* Texto proporcionado
┌──
Jul 16 2017 - 23:15

Las elecciones y la política circular

Por Gabriela Granata

El Gobierno comenzó a escribir con la mano lo que había borrado con el codo. Apremiado por los tiempos electorales empezó a remendar lo descosido en busca de recuperar el consumo de las clases populares, las más resentidas en un año y medio de gestión y ajuste. Y las que el Gobierno analiza como más proclives al voto opositor, aunque no siempre peronista.

 

Subsiste aún una mirada clasista-partidaria, que lleva a identificar a los segmentos más pobres con el peronismo, a los medios con el radicalismo y a los medios altos con Cambiemos. A pesar de que los mapas electorales relativizan ese postulado, después del voto vuelven a configurarse los espacios ideales de apoyo. Es así que, con la campaña en marcha, la estrategia es saltar esos cercos ideológicos desde el discurso y, quienes pueden, la acción.No es nuevo. Hace más de 15 años lo plasmó Dick Morris, el consultor y estratega de la reelección de Bill Clinton. En uno de los capítulos de El nuevo príncipe se refiere a la necesidad de "trascender la frontera de los partidos" y realizar propuestas de campaña capturando la agenda de los adversarios para sumar la adhesión del electorado menos afín.

El Gobierno, y las administraciones provinciales y porteñas con el mismo signo político pero diferente composición partidaria y más aún disímil realidad territorial, buscan complementarse para cubrir los tags de esta elección: inflación, consumo, corrupción, pero le están quedando un poco más lejos otros dos que tienen peso simbólico, como la seguridad, y real, como el desempleo.

Con una desocupación medida en el primer trimestre de 9,2% y más de un 11% de subocupación, el dato llamativo es el cambio de composición del empleo formal y contra los prejuicios, la mayor creación de puestos en el sector público. Ahora sí, confirmando las previsiones, el sector que más impacto sufrió en la caída de puestos de trabajo fue el manufacturero. Según el último informe de la consultora Ecolatina, "desde que asumió el Gobierno de Cambiemos hasta abril, seis de las catorce ramas más importantes de la economía muestran reducción de personal". Cita en particular a la industria manufacturera, "que por su elevado peso dentro del empleo formal (cerca del 20% del total) y su fuerte caída en el período explicó la totalidad de la contracción del empleo asalariado privado". El Gobierno se plantó claro frente al conflicto laboral: ordenó represión a las protestas de los trabajadores despedidos -desde Cresta Roja hasta Pepsico- y repite que el empleo está creciendo. Punto. Y lo seguirán haciendo porque encuentran en las centrales sindicales y gran parte de la oposición una réplica tibia y temerosa.
└──
* Extracto de datos
┌──
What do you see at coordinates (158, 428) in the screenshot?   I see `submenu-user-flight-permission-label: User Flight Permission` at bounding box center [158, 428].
└──
* Tareas
1. Según la columna sobre las elecciones, ¿por qué el Gobierno seguirá repitiendo que el empleo está creciendo? Explícalo en una a tres oraciones.
2. Transcribe literalmente el fragmento de la columna sobre las elecciones que va desde "Subsiste aún una" hasta "electorado menos afín.", ambos incluidos.

* Respuestas por tarea
1. Porque encuentra en las centrales sindicales y en gran parte de la oposición una réplica tibia y temerosa.

2.
Subsiste aún una mirada clasista-partidaria, que lleva a identificar a los segmentos más pobres con el peronismo, a los medios con el radicalismo y a los medios altos con Cambiemos. A pesar de que los mapas electorales relativizan ese postulado, después del voto vuelven a configurarse los espacios ideales de apoyo. Es así que, con la campaña en marcha, la estrategia es saltar esos cercos ideológicos desde el discurso y, quienes pueden, la acción.No es nuevo. Hace más de 15 años lo plasmó Dick Morris, el consultor y estratega de la reelección de Bill Clinton. En uno de los capítulos de El nuevo príncipe se refiere a la necesidad de "trascender la frontera de los partidos" y realizar propuestas de campaña capturando la agenda de los adversarios para sumar la adhesión del electorado menos afín.